Application Level: By examining exactly what data you need for your application, and requesting only that data without any overhead or extra data.
Query Level: By choosing better indexes for your most common queries, and sometimes by restructuring your query in more efficient ways to use existing indexes or a simpler operation.

Throughout this quick ‘tutorial’, we’ll be focusing entirely on query level optimization using indexes.

What is an index?

Let’s try to understand an index using an analogy. Say we have a table called ‘customers’ in your database, with their names and phone numbers.

To build our analogy, let’s imagine an equivalent solution: we have a book/register containing a large list of customers and their phone numbers with the respective row number.
For e.g., a book with hundreds of thousands of entries in this format:

...  ...                      ...
678. Hunter, Alex             9123220322
679. Rhodes, William          9873344323
680. Mata, Juan               9234232234
681. Cardoza, Johann          9858389233
...  ...                      ...

Imagine, for some reason, that our business’s service department has to often find out the customer’s name given his phone number.
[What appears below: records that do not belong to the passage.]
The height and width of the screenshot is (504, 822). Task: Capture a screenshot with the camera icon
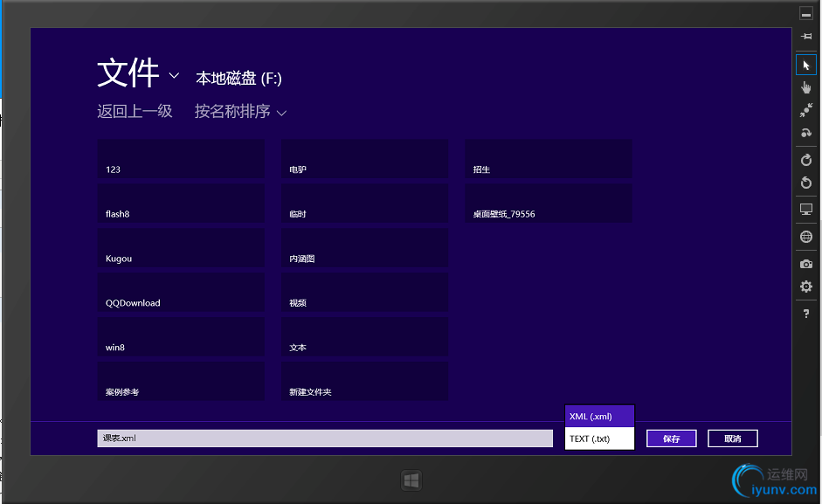pos(805,263)
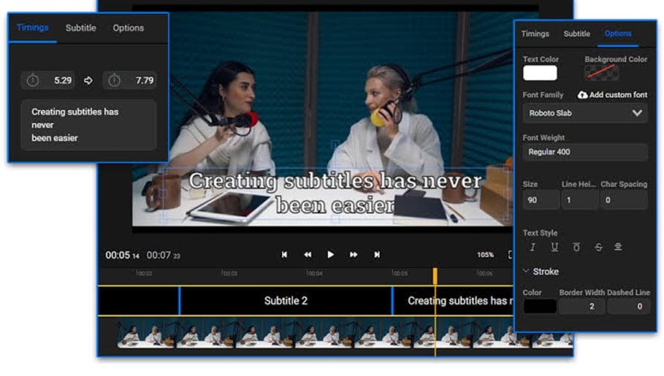This screenshot has height=376, width=664.
Task: Toggle strikethrough text style
Action: (x=598, y=248)
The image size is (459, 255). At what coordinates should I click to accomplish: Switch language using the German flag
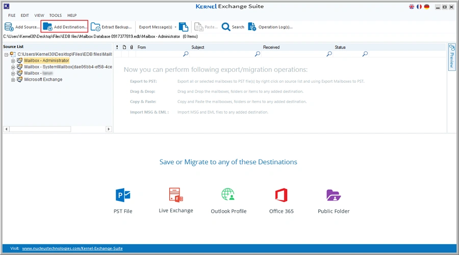point(426,7)
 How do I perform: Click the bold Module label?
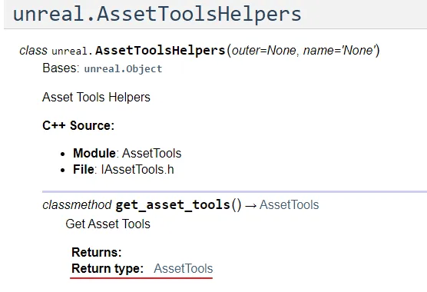click(x=94, y=153)
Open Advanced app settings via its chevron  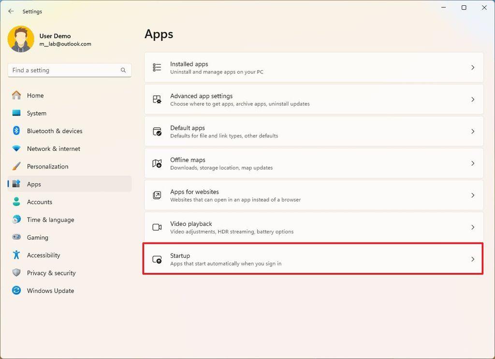[473, 99]
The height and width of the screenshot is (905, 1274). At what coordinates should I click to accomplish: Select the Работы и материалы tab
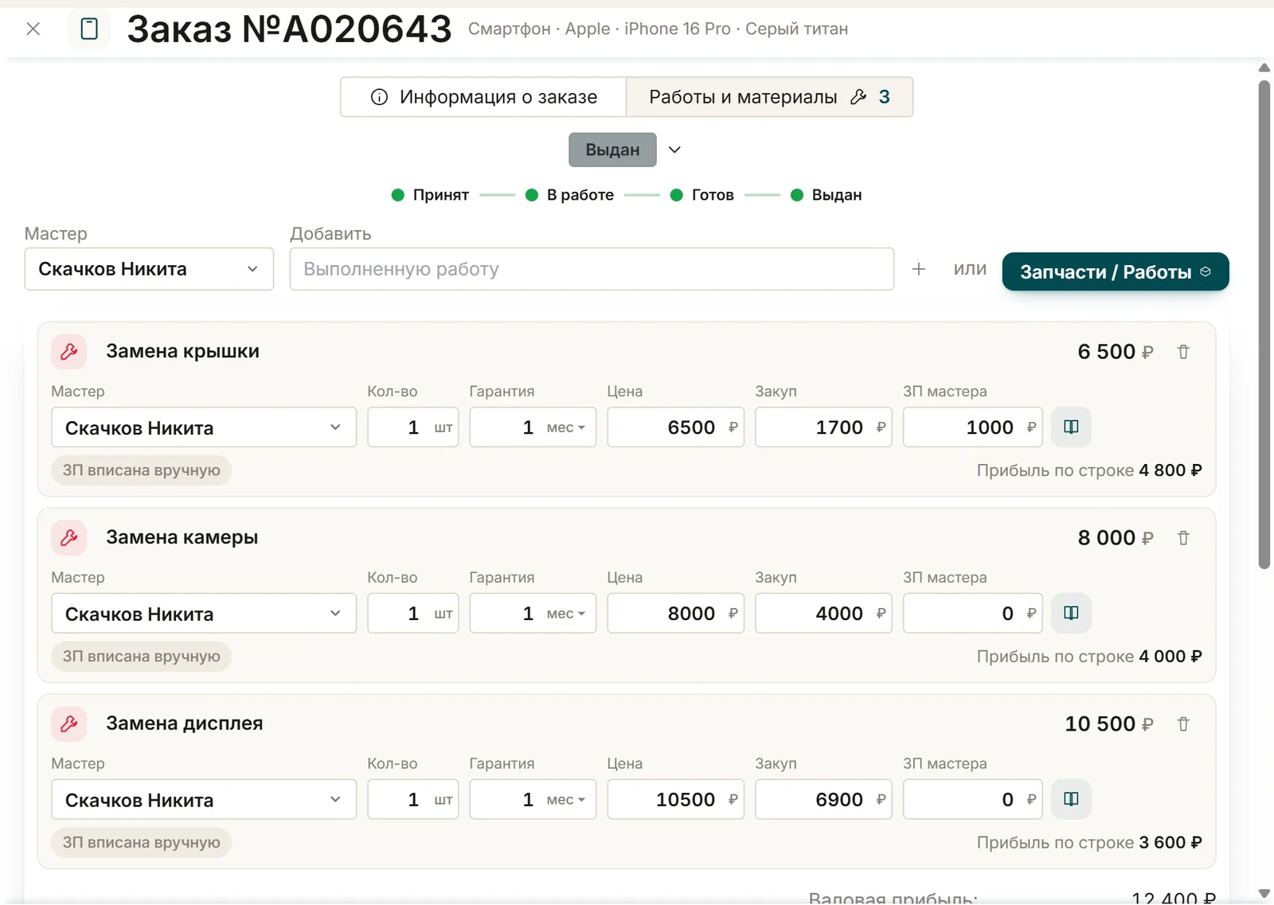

You can imagine how hard a task this is, having to go through each number from beginning to end sequentially and check if it matches that number.

You’re probably thinking: why don’t we just write down all these number-name pairs in ascending order of the numbers, i.e. why don’t we just sort the phone numbers?

The issue with that is quite evident: writing new data becomes impossible. Why? Because the physical order is dependent on when the data is entered, so we’d have to change the physical order every time new data is entered. (It’s also interesting to note that by simply entering data as and when it comes, the row number is automatically sorted by time of entry.)

So we try a different solution.

We buy another book/register, and list down all the phone numbers in ascending order along with the row number of that data in our original customer book, leaving enough space to add new data in the future if required. This is your ‘index’ (yes, just like a textbook’s index at the back).

...  ...                      ...
9123220322                    187
9123224195                    892
9123298322                    14
...  ...                      ...

Now it becomes very easy for us to find the customer name by using both books. This may be slower in some cases (e.g. for small tables where sequential checking is faster due to the overhead of keeping an index), but on average this will definitely be faster.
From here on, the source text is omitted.